Dr. Karen Sheehan, medical director of the Injury Prevention and Research Center at Children's Memorial Hospital, said many young people have not been taught socially appropriate ways of dealing with conflict.

"Not everyone needs a 10-step conflict resolution class," she said. "But a lot of young people have not learned how to walk away without losing face and that (violence) is not the best way to deal with problems."

Janell Sails, a violence interrupter for CeaseFire, said the young people she works with watch to see if she practices what she preaches. They took notice, for example, that she didn't retaliate after her car was shot up.

"It's really not what we're saying," she said. "It's what we show them."

Tio Hardiman, director of CeaseFire, said the group trains staff on how to help young people get out of an aggressive mindset when violence is all around them.

"It's about how to control yourself and back up out of the situation, how to start thinking about the future and place expectations and goals on your life," he said.

Violence is a learned behavior that can be unlearned, Hardiman said. "We have to show people to reverse what they have learned all their lives."

Several teens and young adults gathered recently at CeaseFire's storefront office in Englewood to talk about why the group's message resonated with them. One 18-year-old said all his friends had been locked up, and he expected his good luck would soon run out.

Martinez Henderson, 24, said a CeaseFire worker helped him to see the bigger picture.

"I've been shot before. I've shot at people before," he said matter-of-factly. "I see a lot of stuff is unnecessary, so (now) I let a lot of stuff pass."

Whether it is quitting cigarettes or giving up a life of violence, change isn't easy, research on behavior change has shown -- even for a motivated person.

Jermaine Rhodes, 21, joined CeaseFire as a volunteer, hoping to become a paid staff member. But at times he missed his old life.

"I enjoyed selling drugs. I had fun doing it," he said. "I enjoyed the life. I had money on me. I always dressed nice."

But he knew that life was a dead end, so he stashed enough money to keep afloat for a couple of years and called it quits.

"Now I'm broke, and I'm upset," Rhodes confessed. "I need money so I'm really missing the life."

Hughes said organizations can work on changing young people's values, thinking and behavior, but unless they can offer employment, violence and crime will always be a lure.

Several weeks after Rhodes' admission, he was hired as a violence interrupter.

The Rev. Greg Boyle, a Jesuit priest in Los Angeles, said that more than anything else, teens need hope. Boyle runs Homeboy Industries, one of the nation's largest gang-intervention programs.

"It's not about thinking or behavior. It's about infusing a sense of hope so the kid starts to care," Boyle said. "No one scares them straight -- you care them straight."

'All gasoline and no brakes'

Because neurobiological research has shown that the brain does not fully develop until the mid- to late 20s, changing the social norms of troubled youths is only part of the answer, one expert noted.

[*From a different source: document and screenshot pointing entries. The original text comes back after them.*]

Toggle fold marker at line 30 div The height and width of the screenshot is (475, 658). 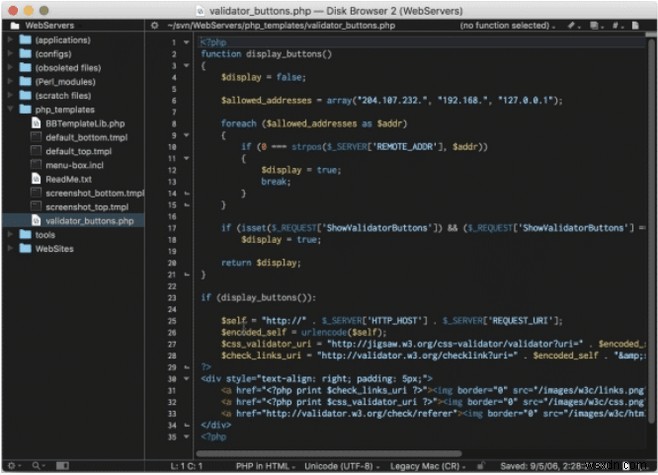tap(186, 379)
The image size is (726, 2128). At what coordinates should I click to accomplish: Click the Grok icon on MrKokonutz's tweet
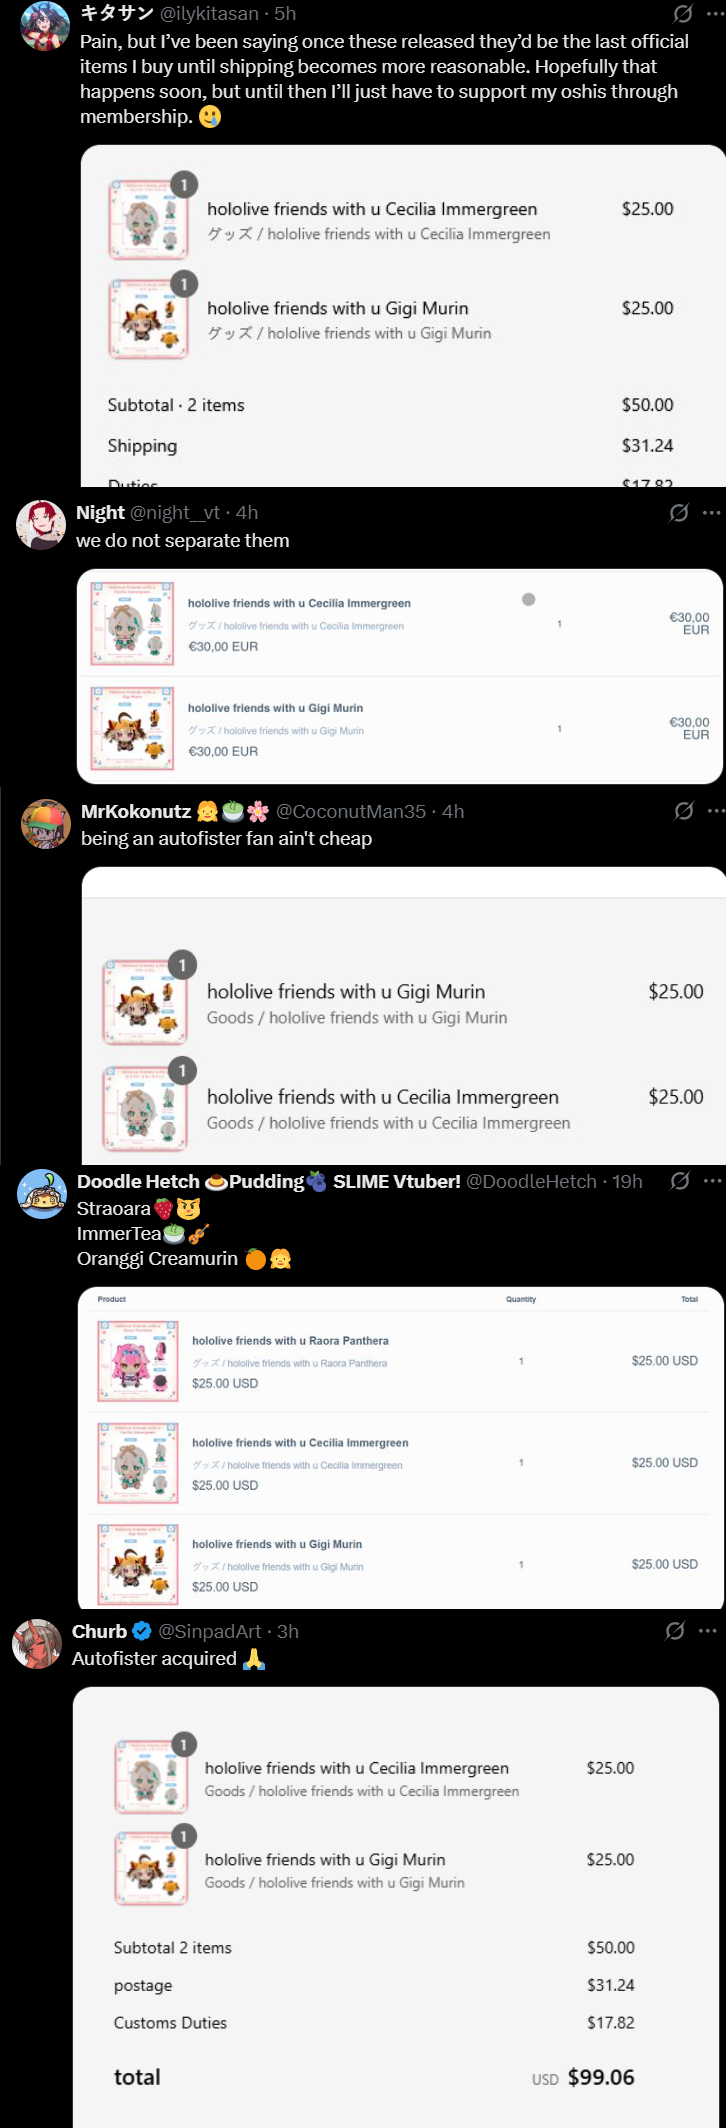tap(684, 811)
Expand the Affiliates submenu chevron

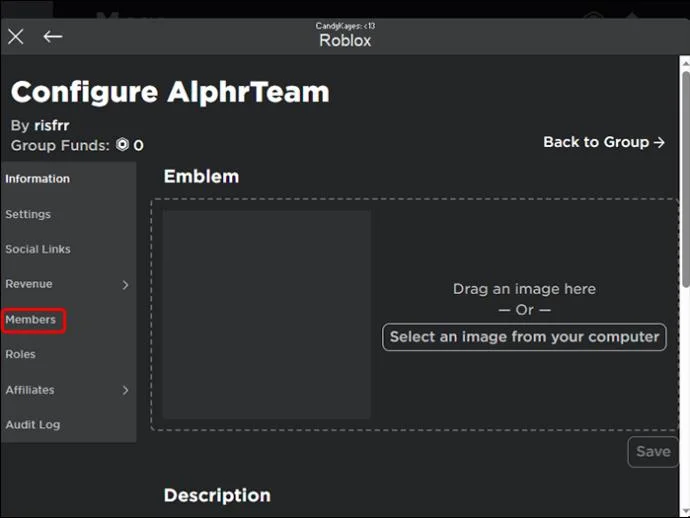point(125,390)
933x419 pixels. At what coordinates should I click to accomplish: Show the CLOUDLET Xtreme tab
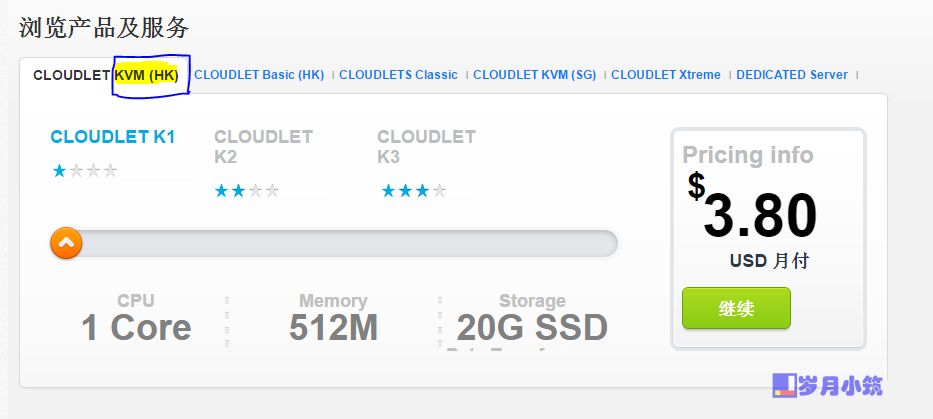pyautogui.click(x=666, y=75)
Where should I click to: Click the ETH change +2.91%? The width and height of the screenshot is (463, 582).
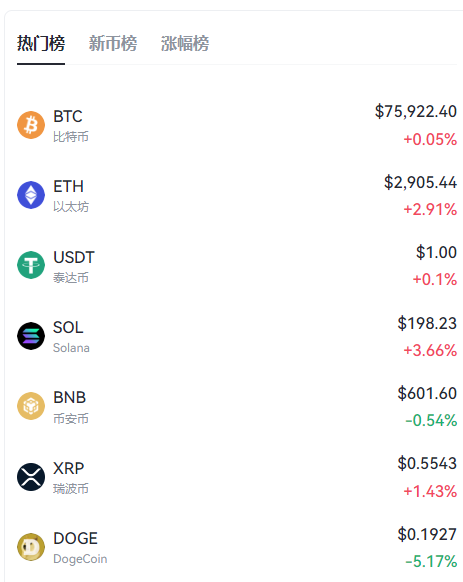[430, 209]
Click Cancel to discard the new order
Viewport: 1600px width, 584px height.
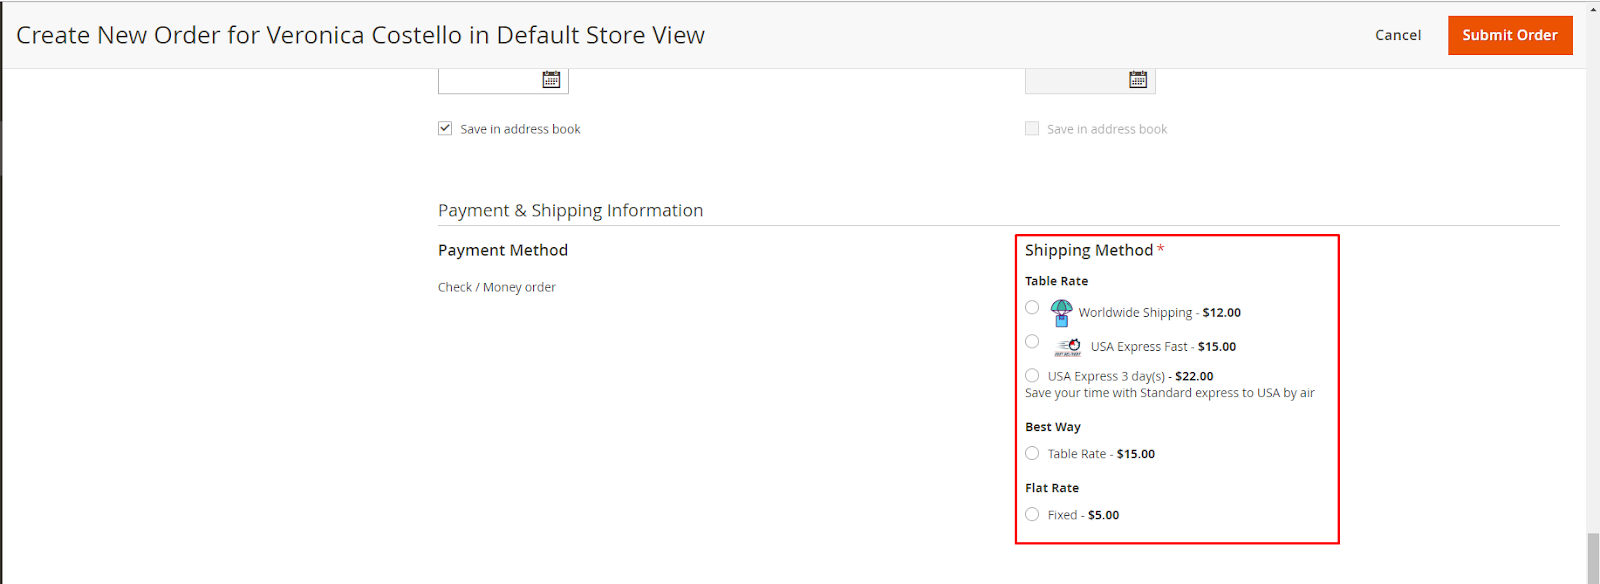point(1397,35)
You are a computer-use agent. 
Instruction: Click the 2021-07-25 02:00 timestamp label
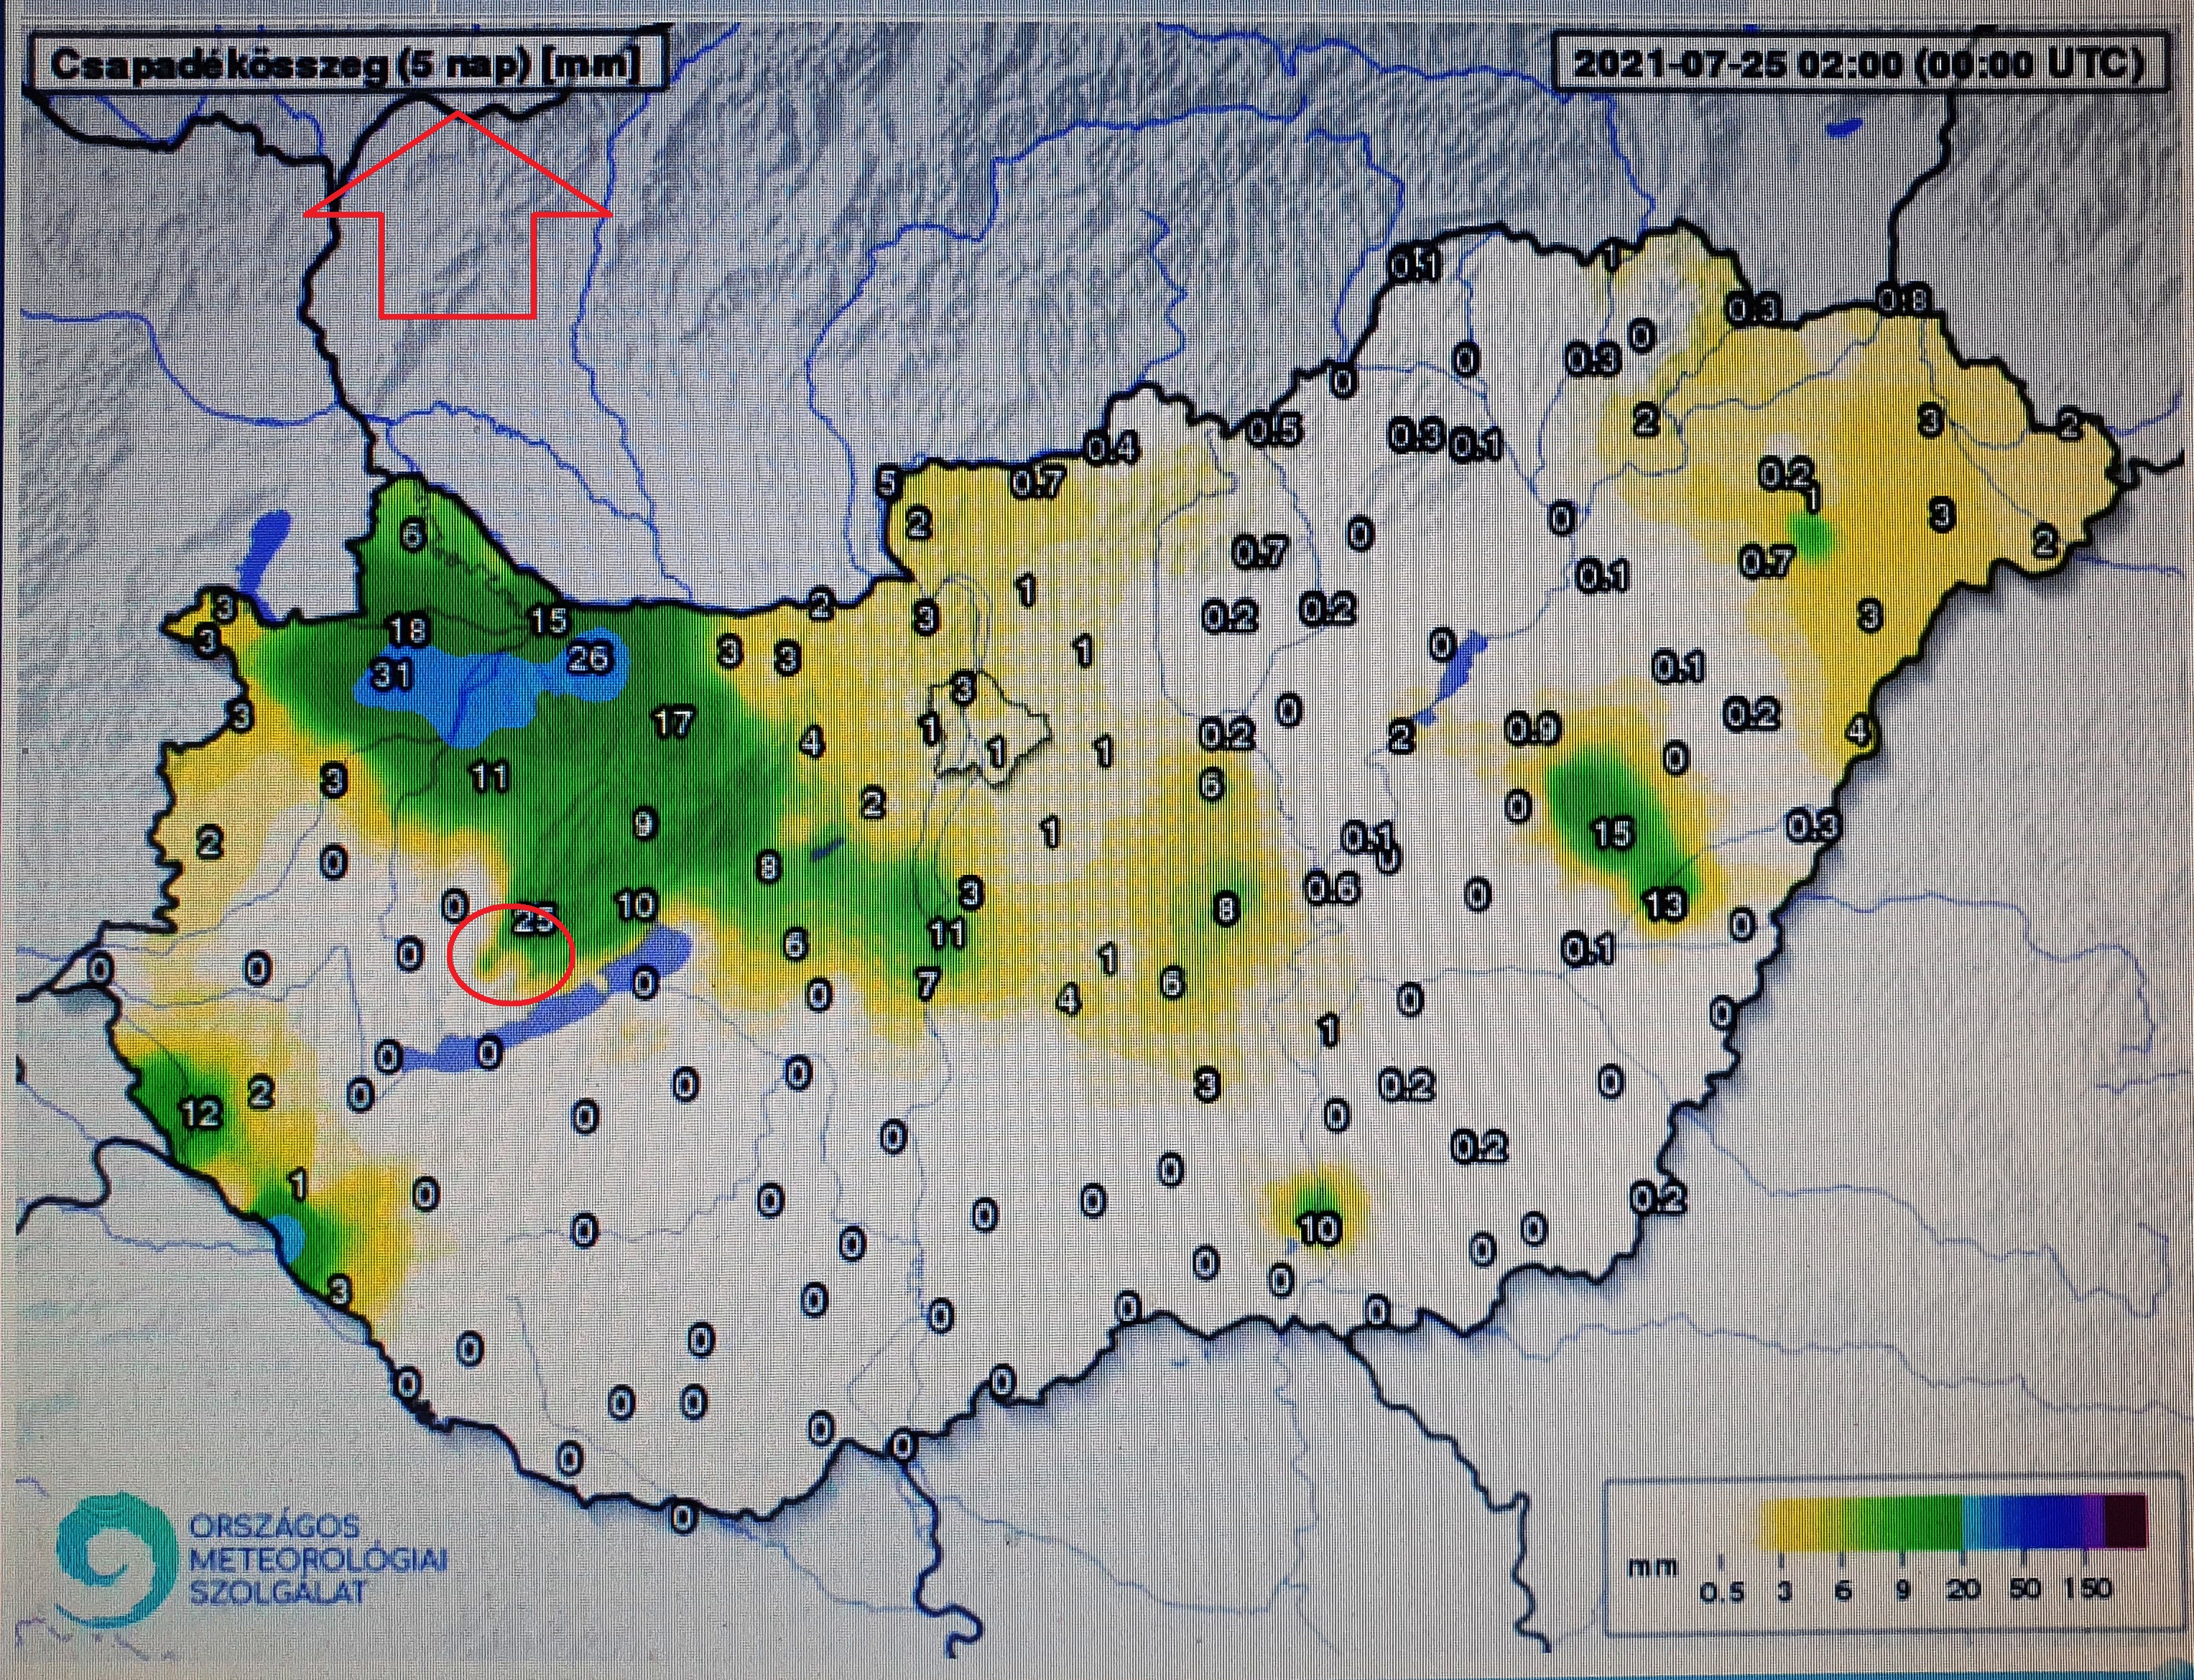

Teenagers simply are not biologically equipped to take full responsibility for staying on the right track, said psychiatrist Carl Bell, director of the Institute for Juvenile Research at University of Illinois at Chicago.

"The frontal lobes -- the thinking, judgment, wisdom-oriented aspects of the brain -- don't develop until 26 years old," Bell said. So adults play a critical role in controlling youth behavior -- a role Bell describes as providing "a protective shield."

"To a great extent, children are all gasoline and no brakes," he said. "It's incumbent on parents, families, schools and society to provide them with those brakes ... with expectations, rules, monitoring and social-emotional skills."